▸ Given task 1
Name every person mentioned in the article on the 2015 Sokoto State gubernatorial election.
▸ Given task 2
According to the article on the 2015 Sokoto State gubernatorial election, on what date was the election held?
-- Start of Document --
2015 Sokoto State gubernatorial election
| Nominee | Aminu Tambuwal | Abdallah Wali |  |
| Party | APC | PDP |
| Popular vote | 647,609 | 269,074 |
| Governor before election Aliyu Magatakarda Wamakko PDP | Elected Governor Aminu Tambuwal APC |

= 2015 Sokoto State gubernatorial election =

State election in Nigeria

The 2015 Sokoto State gubernatorial election was the 8th gubernatorial election of Sokoto State. Held on April 11, 2015, the All Progressives Congress nominee Aminu Tambuwal won the election, defeating Abdallah Wali of the People's Democratic Party.

==APC primary==
APC candidate, Aminu Tambuwal clinched the party ticket. The APC primary election was held in 2014.

==PDP primary==
PDP candidate, Abdallah Wali clinched the party ticket. The PDP primary election was held in 2014.
-- End of Document --
-- Start of Records --
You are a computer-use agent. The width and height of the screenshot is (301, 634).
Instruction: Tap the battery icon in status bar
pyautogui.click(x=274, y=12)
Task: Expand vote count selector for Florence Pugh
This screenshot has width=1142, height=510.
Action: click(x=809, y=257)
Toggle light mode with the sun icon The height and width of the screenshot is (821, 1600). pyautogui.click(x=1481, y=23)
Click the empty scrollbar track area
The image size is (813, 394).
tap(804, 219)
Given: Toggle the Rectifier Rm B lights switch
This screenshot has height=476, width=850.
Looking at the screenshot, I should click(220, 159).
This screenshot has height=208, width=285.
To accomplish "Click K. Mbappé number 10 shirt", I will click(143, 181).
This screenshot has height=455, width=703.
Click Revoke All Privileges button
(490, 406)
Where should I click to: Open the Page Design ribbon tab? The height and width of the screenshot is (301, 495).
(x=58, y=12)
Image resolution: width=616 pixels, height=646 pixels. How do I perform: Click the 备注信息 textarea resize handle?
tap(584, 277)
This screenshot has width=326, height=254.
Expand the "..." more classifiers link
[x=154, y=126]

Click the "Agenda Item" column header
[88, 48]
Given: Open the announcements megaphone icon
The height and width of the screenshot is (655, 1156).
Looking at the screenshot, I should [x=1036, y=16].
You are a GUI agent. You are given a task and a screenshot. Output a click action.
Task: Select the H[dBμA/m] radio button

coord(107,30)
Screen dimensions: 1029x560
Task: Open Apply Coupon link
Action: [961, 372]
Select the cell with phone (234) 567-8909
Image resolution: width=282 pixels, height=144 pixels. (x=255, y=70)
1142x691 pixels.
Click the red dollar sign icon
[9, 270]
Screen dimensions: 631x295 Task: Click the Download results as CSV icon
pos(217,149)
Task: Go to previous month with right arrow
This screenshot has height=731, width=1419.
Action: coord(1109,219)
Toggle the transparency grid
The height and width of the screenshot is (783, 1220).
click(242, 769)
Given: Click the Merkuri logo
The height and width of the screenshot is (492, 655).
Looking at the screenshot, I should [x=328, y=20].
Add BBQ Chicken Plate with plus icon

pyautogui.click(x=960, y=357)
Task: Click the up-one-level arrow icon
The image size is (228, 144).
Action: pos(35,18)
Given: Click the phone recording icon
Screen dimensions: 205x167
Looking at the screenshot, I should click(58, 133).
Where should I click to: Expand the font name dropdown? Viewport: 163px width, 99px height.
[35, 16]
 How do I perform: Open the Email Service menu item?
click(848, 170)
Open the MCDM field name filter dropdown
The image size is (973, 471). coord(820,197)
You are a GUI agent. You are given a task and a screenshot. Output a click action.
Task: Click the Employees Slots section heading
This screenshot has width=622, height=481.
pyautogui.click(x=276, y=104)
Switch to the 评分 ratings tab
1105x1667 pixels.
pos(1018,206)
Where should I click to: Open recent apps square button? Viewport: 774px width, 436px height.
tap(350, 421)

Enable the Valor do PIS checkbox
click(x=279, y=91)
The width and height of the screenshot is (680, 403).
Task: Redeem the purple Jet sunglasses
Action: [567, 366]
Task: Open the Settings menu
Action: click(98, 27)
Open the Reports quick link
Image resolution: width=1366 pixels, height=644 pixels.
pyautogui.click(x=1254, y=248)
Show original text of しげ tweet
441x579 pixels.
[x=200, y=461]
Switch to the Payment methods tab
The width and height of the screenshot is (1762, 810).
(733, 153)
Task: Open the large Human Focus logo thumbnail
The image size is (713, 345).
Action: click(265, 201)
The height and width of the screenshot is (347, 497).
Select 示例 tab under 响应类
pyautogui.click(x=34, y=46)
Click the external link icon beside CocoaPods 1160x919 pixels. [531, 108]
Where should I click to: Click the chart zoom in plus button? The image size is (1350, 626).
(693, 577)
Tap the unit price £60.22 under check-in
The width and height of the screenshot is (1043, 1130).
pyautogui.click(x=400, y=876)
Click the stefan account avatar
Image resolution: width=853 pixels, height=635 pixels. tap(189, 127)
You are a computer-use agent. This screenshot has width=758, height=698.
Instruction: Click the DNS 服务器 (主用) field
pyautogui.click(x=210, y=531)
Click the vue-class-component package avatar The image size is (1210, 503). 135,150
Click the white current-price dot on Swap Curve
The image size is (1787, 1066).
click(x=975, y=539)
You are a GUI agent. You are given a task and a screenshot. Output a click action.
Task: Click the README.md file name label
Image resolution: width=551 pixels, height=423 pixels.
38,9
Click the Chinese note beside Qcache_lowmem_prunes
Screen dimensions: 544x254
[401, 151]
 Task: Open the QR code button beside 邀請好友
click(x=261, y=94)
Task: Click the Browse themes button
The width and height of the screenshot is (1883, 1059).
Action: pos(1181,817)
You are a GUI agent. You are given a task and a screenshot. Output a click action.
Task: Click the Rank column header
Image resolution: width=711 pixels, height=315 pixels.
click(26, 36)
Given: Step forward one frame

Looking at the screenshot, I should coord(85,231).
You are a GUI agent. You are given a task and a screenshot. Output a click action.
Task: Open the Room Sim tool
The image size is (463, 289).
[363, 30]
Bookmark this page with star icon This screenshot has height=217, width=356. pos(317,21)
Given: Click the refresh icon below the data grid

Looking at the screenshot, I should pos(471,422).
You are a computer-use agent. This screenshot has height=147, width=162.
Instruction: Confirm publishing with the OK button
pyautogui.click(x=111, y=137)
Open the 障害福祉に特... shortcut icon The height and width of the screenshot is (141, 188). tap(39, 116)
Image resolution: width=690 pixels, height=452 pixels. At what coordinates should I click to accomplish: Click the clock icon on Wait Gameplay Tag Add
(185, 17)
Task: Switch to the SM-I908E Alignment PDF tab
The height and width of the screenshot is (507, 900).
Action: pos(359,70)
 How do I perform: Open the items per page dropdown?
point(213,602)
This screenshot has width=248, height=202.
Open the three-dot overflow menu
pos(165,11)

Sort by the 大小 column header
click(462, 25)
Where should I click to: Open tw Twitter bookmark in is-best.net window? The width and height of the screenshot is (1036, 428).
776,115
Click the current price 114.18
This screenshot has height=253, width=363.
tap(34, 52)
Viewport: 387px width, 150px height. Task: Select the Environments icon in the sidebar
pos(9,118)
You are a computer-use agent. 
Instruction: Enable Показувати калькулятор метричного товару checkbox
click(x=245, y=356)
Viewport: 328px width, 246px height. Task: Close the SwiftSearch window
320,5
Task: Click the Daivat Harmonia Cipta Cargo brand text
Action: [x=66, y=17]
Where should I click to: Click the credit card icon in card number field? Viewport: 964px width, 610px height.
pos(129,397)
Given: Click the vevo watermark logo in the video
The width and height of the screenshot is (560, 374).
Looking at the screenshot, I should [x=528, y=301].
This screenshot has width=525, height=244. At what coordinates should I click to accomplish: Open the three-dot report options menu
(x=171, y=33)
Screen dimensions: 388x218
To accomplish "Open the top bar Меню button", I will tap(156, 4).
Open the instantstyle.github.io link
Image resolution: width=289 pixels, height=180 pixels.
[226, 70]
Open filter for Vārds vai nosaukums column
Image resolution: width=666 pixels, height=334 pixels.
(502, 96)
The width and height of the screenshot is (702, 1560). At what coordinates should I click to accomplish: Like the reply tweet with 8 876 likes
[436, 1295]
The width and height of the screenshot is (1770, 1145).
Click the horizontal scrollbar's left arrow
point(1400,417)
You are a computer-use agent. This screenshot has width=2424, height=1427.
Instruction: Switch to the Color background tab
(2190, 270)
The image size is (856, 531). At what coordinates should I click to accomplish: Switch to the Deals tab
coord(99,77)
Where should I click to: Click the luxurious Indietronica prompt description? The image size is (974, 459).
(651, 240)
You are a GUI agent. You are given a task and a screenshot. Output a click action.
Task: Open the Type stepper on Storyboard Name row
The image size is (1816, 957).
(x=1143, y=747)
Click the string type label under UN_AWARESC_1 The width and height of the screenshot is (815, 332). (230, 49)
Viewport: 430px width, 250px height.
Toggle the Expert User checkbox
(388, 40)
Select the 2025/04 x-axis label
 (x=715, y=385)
-- End of Records --
▸ Exercise answer 1
Aminu Tambuwal, Abdallah Wali, Aliyu Magatakarda Wamakko

▸ Exercise answer 2
April 11, 2015